Mucoadhesive Silk Fibroin Nanoparticles for Drug Delivery to the Ocular Surface.

Abstract

Purpose: To develop silk fibroin nanoparticles (SFNs) for prolonged drug delivery to the ocular surface. Methods: SFNs were prepared using nanoprecipitation, coated with chitosan (CS; positively charged), and stabilized with polyethylene glycol 400. Their morphology, particle size distribution, and surface charge were analyzed using dynamic light scattering. Fourier transform infrared (FTIR) spectroscopy assessed the intermolecular interactions between CS and silk fibroin. The entrapment efficiencies (EE) for sodium fluorescein (NaF) and Nile Red (NR), which served as hydrophilic and hydrophobic drug surrogates, respectively, were determined. The mucoadhesiveness of SFNs was examined ex vivo with freshly isolated porcine eyes.
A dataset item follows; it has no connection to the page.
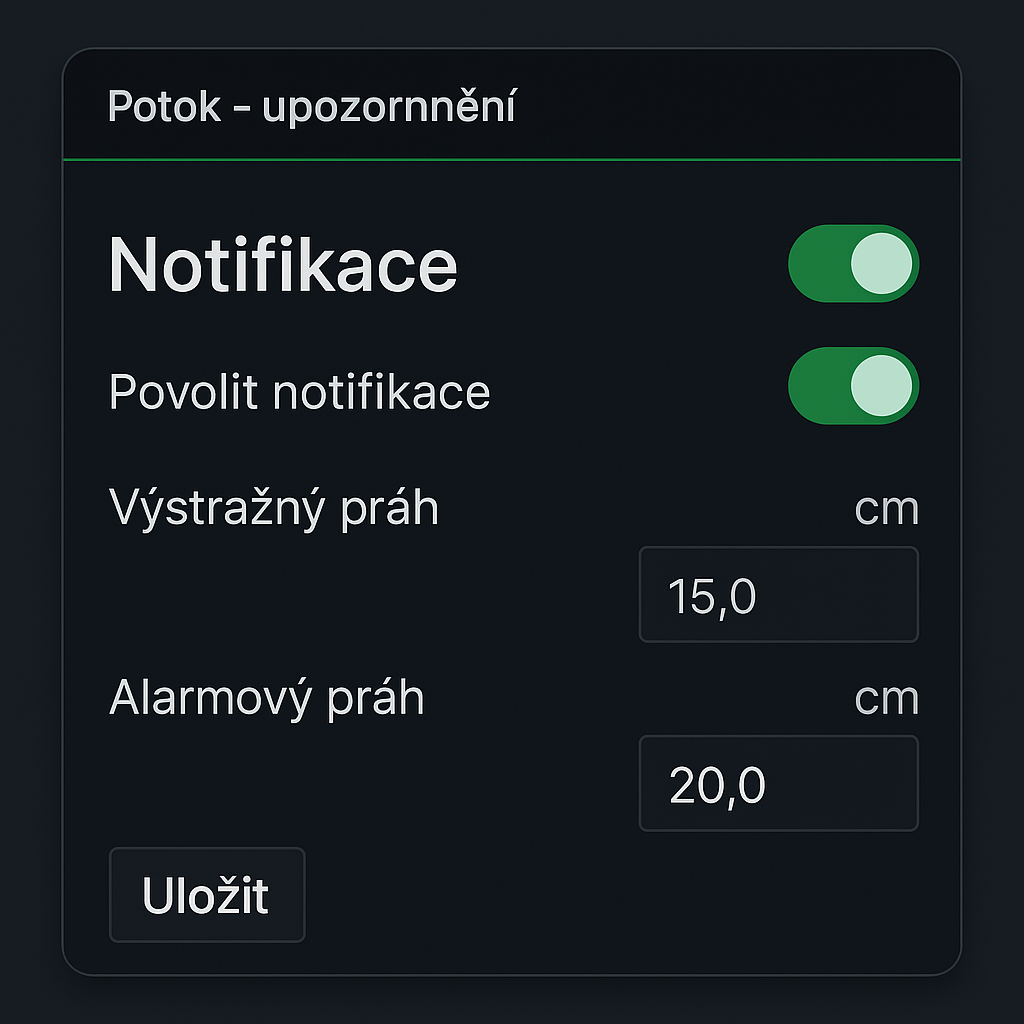The height and width of the screenshot is (1024, 1024).
Task: Click the Alarmový práh label
Action: point(267,697)
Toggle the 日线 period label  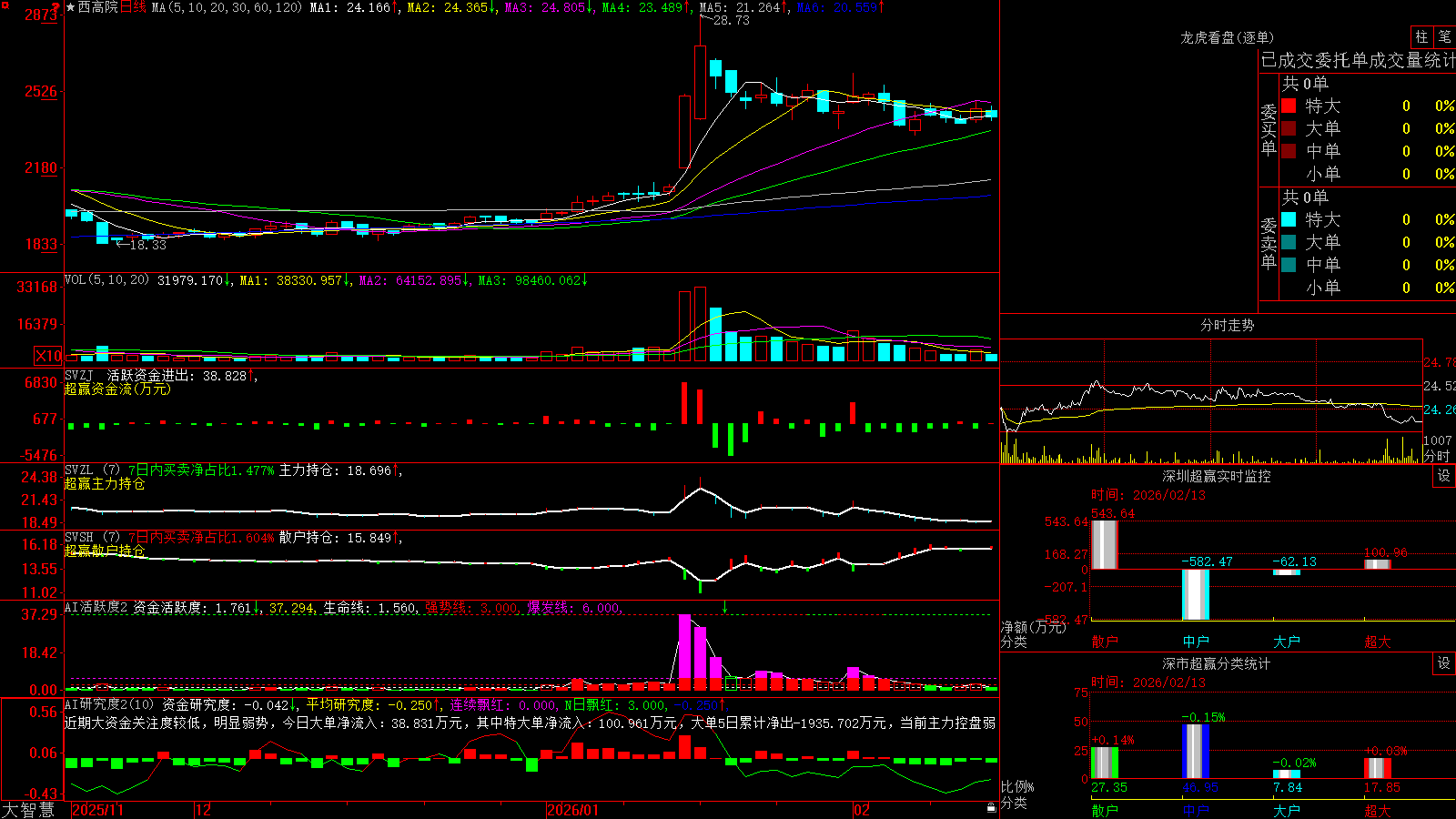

Cellular uptake and cytotoxicity were evaluated in a human corneal epithelium cell line (HCEC). Results: SFNs were spherical, measuring 198.47 ± 35.54 nm in diameter, and had a surface charge of 38.33 ± 0.67 mV. The coating of CS on SFNs resulted in a peak shift in the amide group in the FTIR spectrum. The maximum EEs for NaF and NR in SFNs were approximately 95% and 67%, respectively. SFNs exhibited prolonged mucoadhesion on corneas for over 240 min and were rapidly endocytosed by HCEC in less than 30 min without inducing cytotoxicity. Conclusion: The properties of SFNs are suitable for delivering drugs to the ocular surface.